Estamos con una gran incentidumbre, uno está muy denconcertado y esto parece una bomba de tiempo. El barrio está cada vez peor, las calles se inundan y la gente está eufórica. Espero que esto no termine con compañeros violentados ni con violencia”

 

“Las escuelas en los barrios populares se volvieron a convertir en comedores”

Graciela Duarte (Derecha)

Graciela Duarte (Movimiento Popular La Dignidad)

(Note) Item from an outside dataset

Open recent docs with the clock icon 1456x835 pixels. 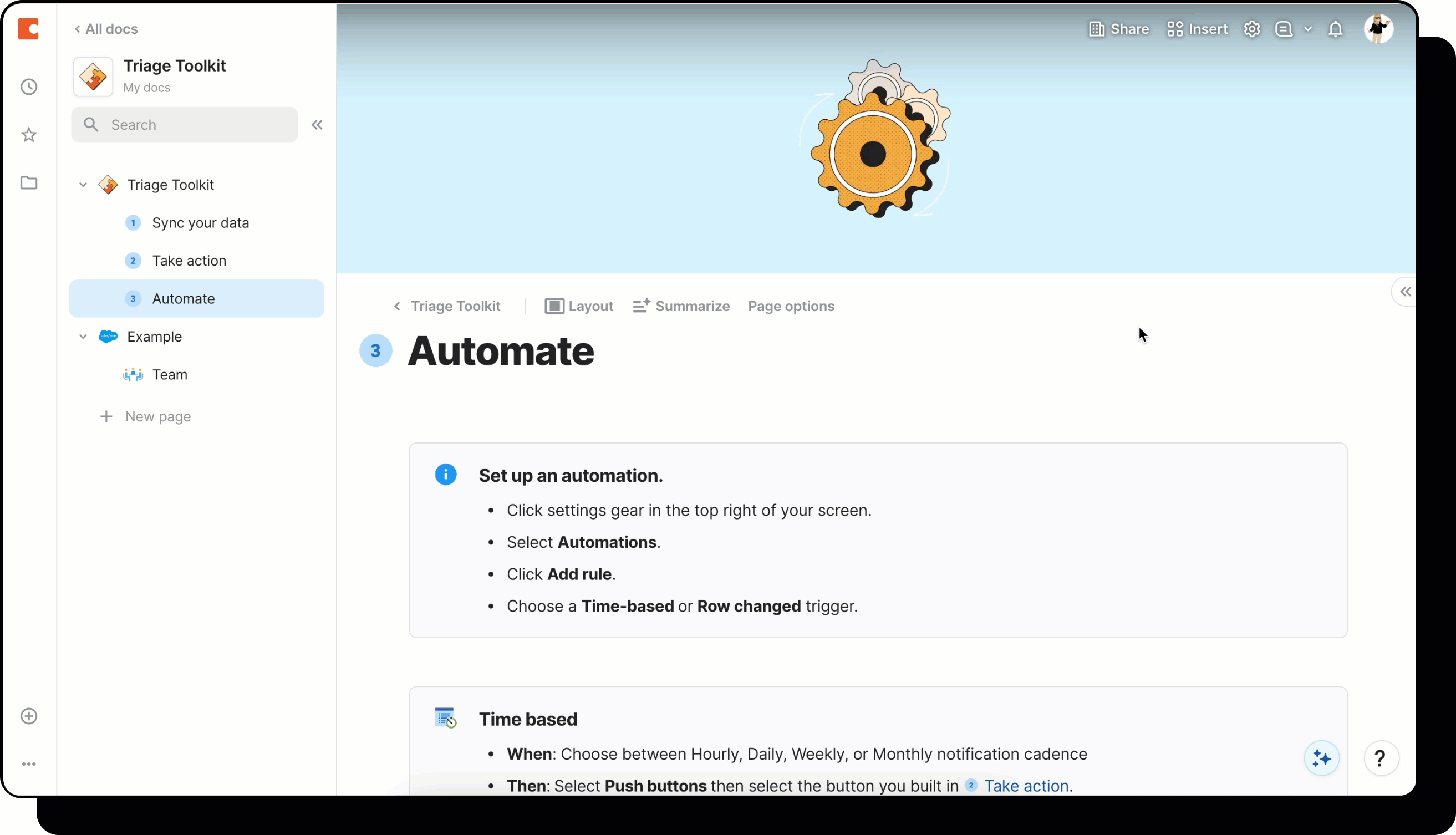(x=29, y=86)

“Nosotros tenemos muchas críticas, ya que éste es un proyecto sin participación de los vecinos. Nuestra disconformidad viene dada porque en el nuevo dictamen no existen instancias reales de participación donde se refleje la voz de los que vivimos en el barrio.

Por eso presentamos una propuesta de borrador alternativa, para acoplar a la de la Secretaría de Integración Urbana. Proponemos que exista una radicación dentro del barrio y que haya condiciones más accesibles para pagar la tierra: no puede haber una tasa mayor al 15% del sueldo mínimo y la jubilación destinado al pago de las viviendas. Actualmente están tasando en $15.000 el valor del metro cuadrado, el suelo y el aéreo, y esto expulsaría a mucha gente que hoy vive acá. Creemos que la tarea más importante es impulsar asambleas con vecinos comunes y no solamente con referentes, que puedan participar activamente de las decisiones”.